Early this year I decided to explore those south american parks that are not well known and that barely no one talks about it. I left Rio de Janeiro towards Santiago, Chile in order to travel all the way to Buenos Aires by bus/plane.
On my way I could visit six parks, including the most amazing abandoned park ever, Parque de la Ciudad!
One thing you should know is that Chile and Argentina are pretty much "first world countries" in South America, so it's kind of easy to get around, even for a woman traveling by herself who didn't speak a fluent spanish.
Both countries are very safe, have decent hotels and hostels, reasonable airports, good public transportation and most important, everything is cheap compared to USA or Europe, or even Brazil.

------------------------------

= Written exercise 1 =
Sum up the travel text about little-known parks in South America in two sentences.
= Written exercise 2 =
From the travel text, extract the passage that begins at the words "Early this year" and stops after "Aires by bus/plane.", word for word.
= Written exercise 3 =
Continue the travel text about little-known South American parks, picking up right after its final sentence.
The records that come next have nothing to do with the travel text.

= Extracted data =
------------------------------

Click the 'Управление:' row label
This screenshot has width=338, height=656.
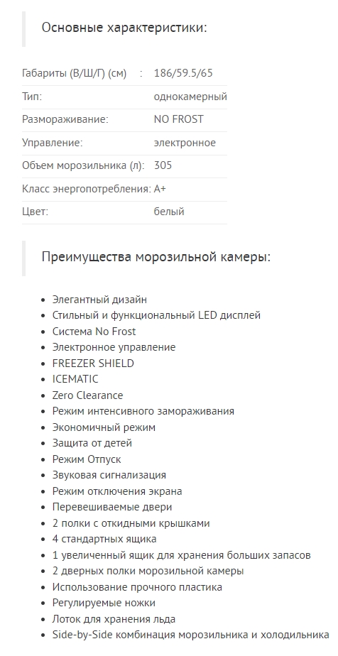pos(53,143)
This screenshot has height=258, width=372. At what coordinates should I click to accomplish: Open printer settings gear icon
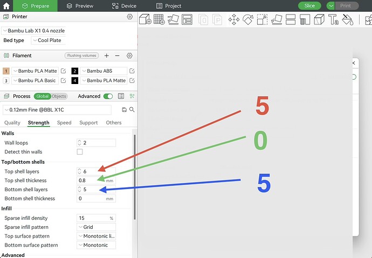[x=129, y=17]
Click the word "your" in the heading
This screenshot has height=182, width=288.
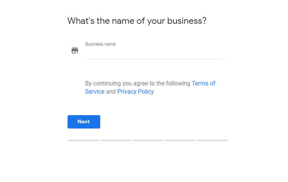pos(156,21)
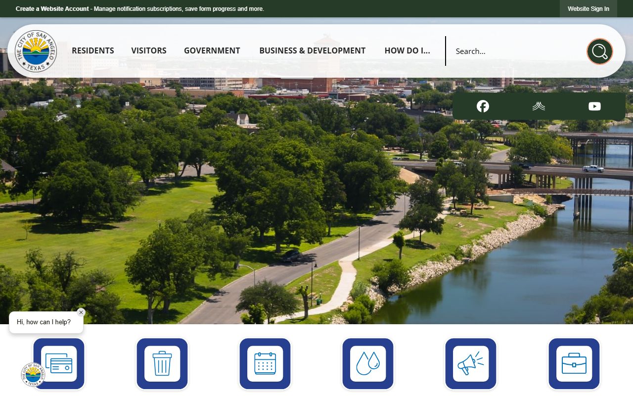Expand the Residents menu
Screen dimensions: 633x396
click(92, 50)
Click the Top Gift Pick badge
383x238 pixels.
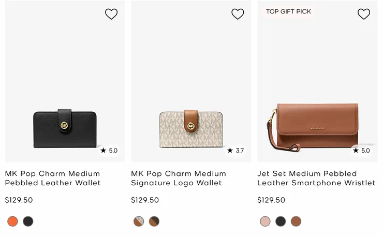[x=288, y=11]
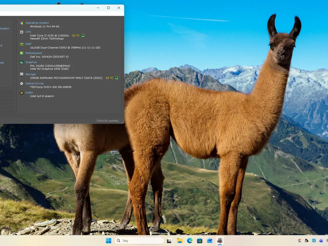Viewport: 328px width, 246px height.
Task: Open Microsoft Edge from the taskbar
Action: click(x=190, y=241)
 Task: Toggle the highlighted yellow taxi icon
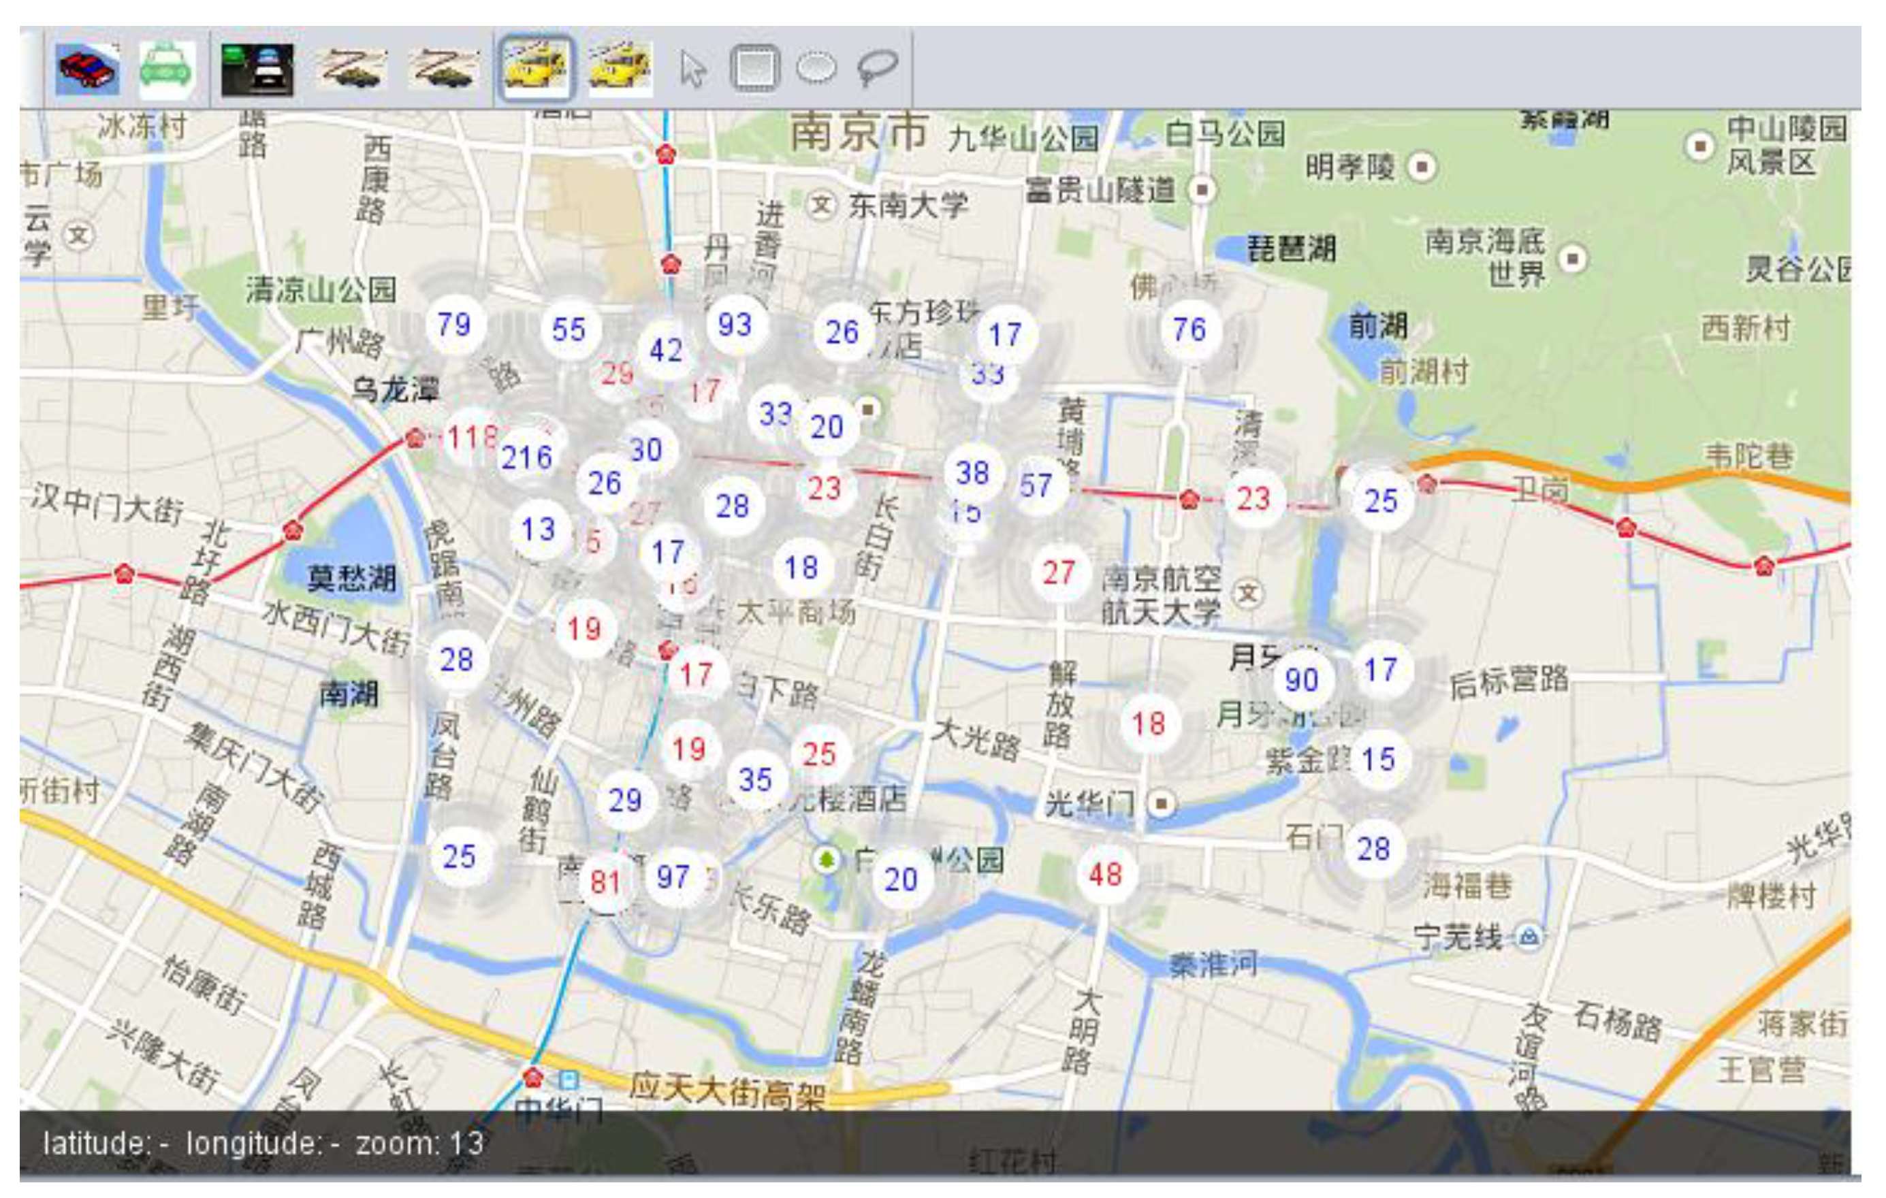(536, 68)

------------------------------

= Expected output 1 =
Early in the year, the writer set out from Rio de Janeiro to see little-known South American parks, going to Santiago, Chile, and then on to Buenos Aires by bus and plane, and visited six parks on the way, among them the abandoned Parque de la Ciudad. Chile and Argentina are described as easy to get around even for a woman traveling alone without fluent Spanish, since both are very safe, have decent places to stay, good public transportation and low prices compared to the USA, Europe or Brazil.

= Expected output 2 =
Early this year I decided to explore those south american parks that are not well known and that barely no one talks about it. I left Rio de Janeiro towards Santiago, Chile in order to travel all the way to Buenos Aires by bus/plane.

= Expected output 3 =
Santiago is Chile's capital, and one of the biggest cities in South America. It's architecture is a mix of new office buildings with some old colonial houses. There's a hop on, hop off bus that goes arount the whole city and it works pretty much the same way the other hop on/offs buses around the world do. The subway system ir really good, it takes you everywhere and it's easy to understand how the lines are combined.
Fantasilandia is one of South America's biggest and most important parks. And is one of my favourites around here. It is located inside Parque O'Higgins, a local city park, and it's easily accessible by subway. The park even offers a shuttle from the subway station to the park gate, even though it's a 500m walk.
The park area is not big, but they make the best out of it. Their flat ride collection is very good, and includes a Condor, Top Spin, Disk'o, Go Karts, Drop Tower, Wave Swinger, Tidal Wave, etc. They also have 5 roller coasters: A SLC, a Wild Mouse, A Boomerang, A dragon and a Galaxi.
If you're flying from Brazil or Argentina to Santiago, the plane will cross the Andes, giving you a nice view of Aconcagua, South America's Highest point
Santiago's achitecture is a mix of new and old
This bus takes you from the subway station to the park entrance. There was a sign saying that it costs 100 pesos, but when I tried to pay for the ride, the bus driver told me it was free.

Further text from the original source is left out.